From the outset, it must be pointed out that some students are wrongly identified as having SEN, when they are simply underachieving.  In these cases, it is higher expectations and better teaching quality, which would prevent such misidentification.  

The Role of the SENCo / Learning Support Coordinator

The SENCo is a leader, coordinator, strategic planner and an adviser to educational staff on meeting their responsibilities.  Within this remit, the challenge of working with SEN is that of constant change and the necessity to adapt to both the needs of students and also the ways of evaluating student progress.

Having identified a student as having a special educational need, the first response should be high-quality differentiated teaching targeted at the student’s area of weakness.  In this way, the SENCo has an important role in advising and supporting class teachers with planning suitable strategies. 

A Model for Inclusive Practice

According to Barton (1997, pp. 233), ‘Inclusive education is about responding to diversity, it is about listening to unfamiliar voices, being open to empowering all members and celebrating differences in dignified ways.’  Successful inclusion is as much to do with attitudes and values as it is resources.  

In order to facilitate inclusive education, schools need to have a good grasp of the ‘3 Waves’ model of teaching:

Wave 1 is High-quality teaching delivered through a well-differentiated curriculum that meets the needs of all students.

Wave 2 is for children who are underachieving, who are close to age-related expectations and will catch up with extra support such as booster classes. 

Wave 3 requires increasingly personalised intervention to maximise progress and minimise gaps in achievement, using additional interventions or support. 

The SENCo must support and coach teachers to make appropriate provision through high quality teaching according to each of these waves of intervention. This can mean:  

  • Helping class and subject teachers to understand the principles of effective differentiation 
  • Encouraging teachers and teaching assistants to use formative assessment practices to focus on meeting the needs of all students
  • Ensuring all class and subject teachers raise any concerns with their SENCo that they may have where high-quality teaching is not meeting a child’s needs. 
  • Helping teachers to plan for good behaviour and guiding them to deploy support staff effectively

Supporting class teachers in assessing the impact of interventions, undertaking further assessment where necessary and providing advice on additional strategies

Ultimately, the SENCo is aiming to enable teaching staff to find the solutions from within their own resources, rather than the SENCo being seen as a rescuer.  They do this by equipping teachers with a range of appropriate strategies to the meet the majority of students’ needs.  This enhances long-term high-quality teaching and avoids the ‘sticking plaster’ approach.
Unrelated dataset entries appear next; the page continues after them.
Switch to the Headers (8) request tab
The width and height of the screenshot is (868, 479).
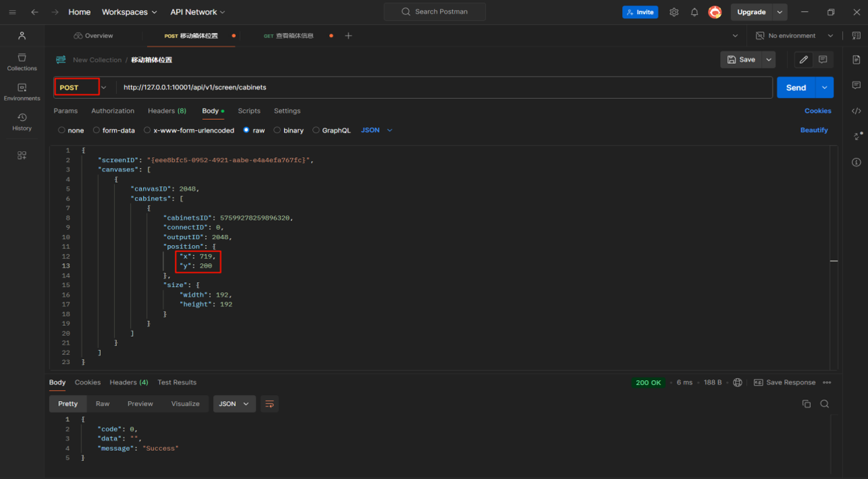(x=167, y=111)
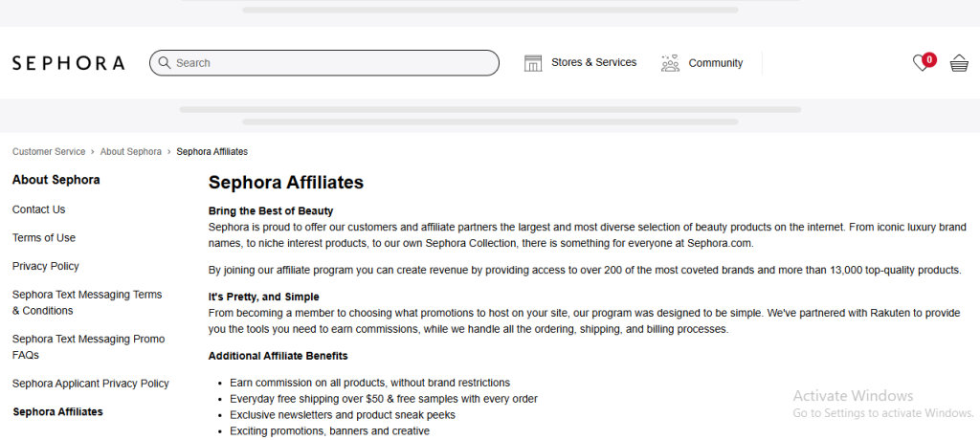The image size is (980, 440).
Task: Select Sephora Affiliates in the sidebar
Action: [57, 412]
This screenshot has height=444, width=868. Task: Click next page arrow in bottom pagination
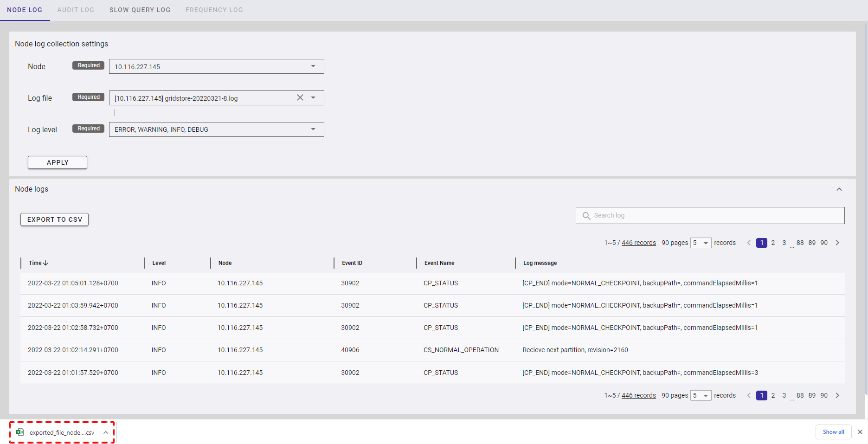tap(837, 395)
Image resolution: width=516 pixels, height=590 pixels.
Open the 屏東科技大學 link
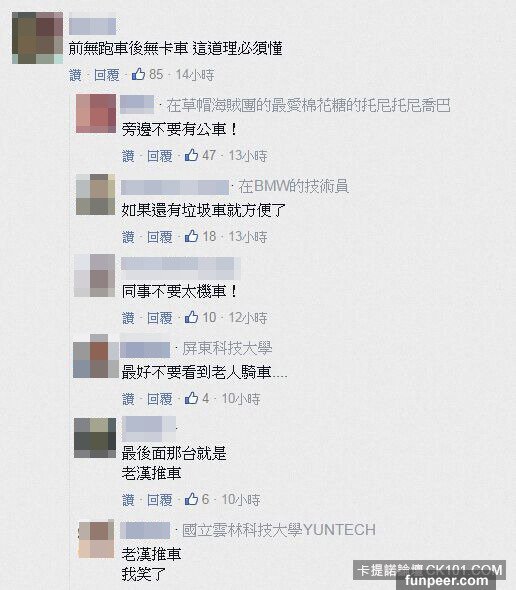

The purpose of this support and coaching that SENCos provide is to close, as far as possible, the attainment gap between students with SEN and their peers; to empower them to learn how to learn and to fulfil high expectations of their individual potential.

Important Considerations for the SENCo:

  • Children with English as an Additional Language (EAL)

Children for whom English is not their first language may still be developing their bilingual ability.  At the early stages of this process, access to the curriculum can be a challenge.  These children do not necessarily have a learning difficulty – and, if they are at the early stages of learning English, they should not be considered as having a special educational need (SEN).  Indeed, schools should look carefully at all aspects of a child’s performance and learning, to establish whether lack of learning is due to limitations in their command of English, SEN or both.  In the process of identifying a student with a special educational need, it can be necessary to encourage the child to use their own language as well as English.  

  • Involving Parents

Speaking to the child’s parents is essential.  It will be important to find out how long the child has been learning English and how the child functions using their home language. 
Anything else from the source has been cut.